La gestion des pêcheries selon la logique des complexes agro-alimentaires

Dans la Voix du Nord, Bertrand SPIERS s'interroge sur l'avenir du secteur halieutique européen alors que les pêcheurs artisanaux du Pas-de-Calais sont sommés d'arrêter la pêche du cabillaud afin de ne pas dépasser le "petit" quota qui leur a été attribué pour l'année 2009.

Pendant que les pêcheurs français sont soumis à des contraintes de gestion de plus en plus fortes, on laisse une pêche minotière saccager des juvéniles au Danemark et en Norvège. Où est la logique dans tout cela ? Sans doute dans le profit des grands complexes agroalimentaires des pays de l'Europe du Nord.

Lire l'article de Bertrand SPIERS publié le 24 mars 2009 qui est encore d'actualité

La pêche française a bon dos...

Sous le prétexte d'une espèce en voie de disparition, la pêche artisanale française paye un lourd tribut. Beaucoup trop lourd...

Depuis des années, l'Union européenne (UE) met en avant la disparition de la ressource pour justifier des mesures de plus en plus contraignantes. Mais sont-elles fondées ? Car en regardant les chiffres 2008 de près, on s'aperçoit qu'un pays comme la Norvège s'est octroyé 80 % des taux admissibles de capture (TAC), la France, elle, n'étant autorisée à pêcher que 1,22 %.

Il est clair que ce ne sont pas 5 900 t de plus ou de moins qui mettent en péril la morue de la mer du Nord. En 2005, les TAC de cabillaud s'élevaient à 1 million de tonnes. En 2008, jugeant l'espèce en mauvais état, malgré parfois des avis scientifiques divergents, l'UE décidait des coupes sombres : 480 000 tonnes (moitié moins), dont 373.000 tonnes pour la Norvège et 107.000 tonnes pour les autres pays de l'UE.

Dans le même temps, la Norvège s'est lancée dans la production de cabillaud d'élevage, avec l'espoir de combler à terme la différence. Les fermes norvégiennes en sont encore loin. Mais leur technicité et leur savoir-faire dans le domaine du saumon laissent à penser qu'ils y arriveront, tôt ou tard. Avec les conséquences écologiques que l'on peut redouter.

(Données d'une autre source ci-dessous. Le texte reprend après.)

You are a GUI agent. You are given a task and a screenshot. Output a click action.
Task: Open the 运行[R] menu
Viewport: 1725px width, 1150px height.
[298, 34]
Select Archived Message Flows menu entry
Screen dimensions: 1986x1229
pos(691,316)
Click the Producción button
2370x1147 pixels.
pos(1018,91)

Car pour nourrir 1 kg de poisson d'élevage - de « cage » disent ses détracteurs - il faut entre 5 et 10 kg de poisson sauvage. Sans oublier bien sûr la pharmacopée nécessaire pour garder des poissons en bon état sanitaire.

Sous couvert, donc, de sauver une espèce dont les captures ont en effet diminué (mais l'effort de pêche lui aussi a diminué !), on favorise un système économique qui aboutit à la destruction de la faune sauvage. L'exemple du Danemark et de sa pêche minotière vouée à la production de farine, notamment pour les fermes aquacoles, est connu. Pendant qu'on oblige les pêcheurs français à rejeter en mer du cabillaud de bonne taille, on laisse une pêche minotière saccager des juvéniles. Où est la logique dans tout cela ? Sans doute dans le profit des grands complexes agroalimentaires des pays de l'Europe du Nord.

Commentaire ajouté le 25 mars 2009 : Ne pas oublier le poids des sociétés de pêche aux petits pélagiques pour la consommation humaine

N’y-a-t-il pas aussi une rivalité pour la maîtrise des ressources halieutiques ? D’année en année, la part des captures pélagiques s’accroit par rapport aux captures démersales qui sont maintenant moins importantes en volume que les petits pélagiques en Atlantique du Nord-Est.

L’exploitation des ressources de petits pélagiques se concentre de plus en plus autour de quelques entreprises norvégiennes et danoises, qui sont pour certaines des multinationales comme la norvégienne Austevoll Seafood ASA, une société qui a des quotas d’anchois au Pérou et de chinchard au Chili de plusieurs centaines de milliers de tonnes. En Europe, Austevoll Seafood Asa est devancé par sa compatriote Norway Pelagic dont les captures avoisinent un million de tonnes rien que dans les eaux norvègiennes ! C’est la société de pêche la plus importante de toute l’Europe. Norway Pelagic qui est le leader mondial de la commercialisation des petits poissons gras (maquereau et hareng) pour la consommation humaine, exporte les produits issus des eaux européennes dans le monde entier.